You pay a flat fee for Woody to try his best to keep you out of litigation. The final decision is always yours. Issues that may be covered by the basic flat fee even if litigated are clearly set forth in your contract. All issues that are covered by your flat fee if resolved by agreement are listed, and, contingent/additional flat fees, per issue, are clearly set forth in your contract. You make the final decision if the cost vs. risk vs. gain, of litigating rather than reaching a consent agreement, is worth it.
FEES FOR INJURY & DEATH CLAIMS
All of Woody Nesbitt’s clients have written contracts. In injury & death claims, virtually all are “contingent fee” contracts. The lawyer gets a percentage of your gross recovery as their fee.
If nothing is collected, the lawyer has no fee.

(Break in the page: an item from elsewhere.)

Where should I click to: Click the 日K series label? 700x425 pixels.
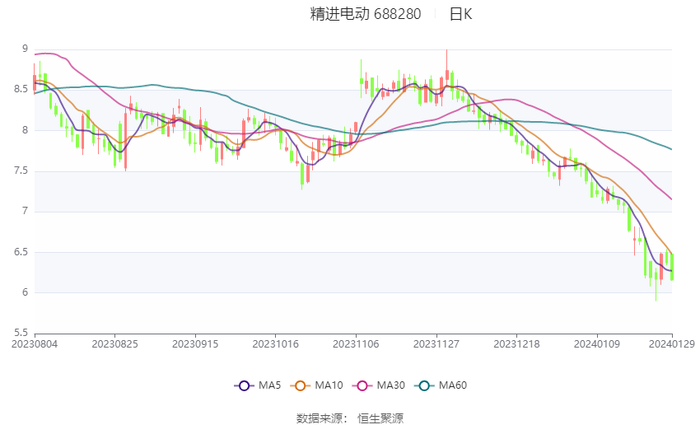[460, 14]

Minimum fees range from 25% to 33 1/3% of the gross recovery. These fees apply if a case is settled without a lawsuit being filed. If a lawsuit must be filed, that is, the case cannot be settled by agreement after the case is “worked up” and presented for settlement discussions, a higher percentage fee then applies. This is usually from 33 1/3% to 40%, depending on the nature of the claim and other considerations unique to each case.
If a case is resolved after preparation for a mediation, or, after/during mediation, or, after preparation for, or, during or after a trial, a higher fee is set forth in the contract. Each case is different, but this fee is usually 35% to 40%.

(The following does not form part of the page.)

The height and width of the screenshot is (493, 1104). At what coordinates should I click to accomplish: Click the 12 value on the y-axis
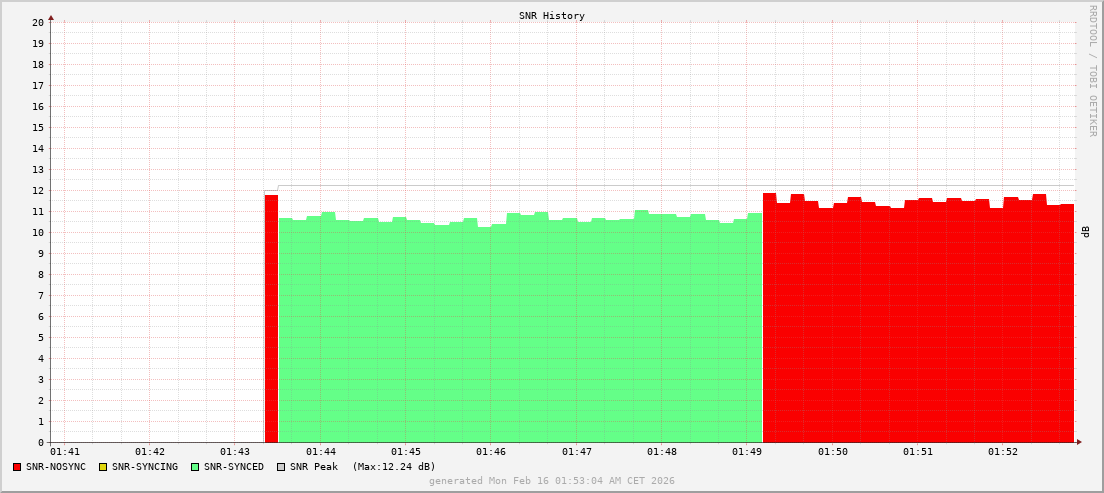(38, 190)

Costs In Injury & Death Claims
THE LAW REQUIRES that the client always be responsible for the payment of their costs of litigation (copies, photos, investigators, etc.). It is unethical for an attorney to promise to pay for the client’s costs.
In all cases, it is economically beneficial for the client to pay for their costs as they occur. This is done by a deposit into a client trust or client cost account from which the client’s costs are paid. From time to time in some cases, additional cost deposits are needed.
When a client advances their costs, when the case is resolved, “off the top”, the costs paid by the client are deducted and reimbursed to the client before the lawyer’s percentage of the proceeds is deducted.
If a client lacks the financial ability to pay for their costs, any costs paid/advanced by their lawyer are deducted from the client’s portion of the proceeds after the case is resolved. The lawyer is paid “off the top”, from the gross proceeds.
A lawyer may accept a case with the understanding “up front” the client does not have the financial ability to pay their costs as they occur. Whether the client can reimburse the lawyer for costs advanced by the lawyer, should the case not be successful, that is, not result in a financial recovery, is a risk-decision the lawyer must make before or after agreeing to represent the client.
In some matters, only after time and costs are spent pursuing or investigating a case, it is determined that the case has no merit, or, that no financial recovery is possible.
In all cases, the client remains responsible for the costs of exploring, investigating, filing and/or pursuing their injury/death claim. Whether costs advanced by the lawyer are ever recovered from the client who is economically no able to pay those costs is simply a business risk undertaken by the attorney.
FEES IN CRIMINAL CASES
Again, Woody Nesbitt uses a written contract for any and all cases he handles. Fees in criminal cases are usually paid in full, up front, but with contingent additional fees being identified and set in the event certain “steps” in the criminal prosecution occur.
In some rare instances, a partial fee is paid, and, a “pay plan” is developed and set forth in the contract.
For reasons that are discussed with each client, there are variables, unknowns, risks and possible developments unique to each case that cause fee agreements in criminal cases to be different than those in family law or injury cases.
The client always remains responsible to pay for the costs associated with their case, as may be identified in their written contract.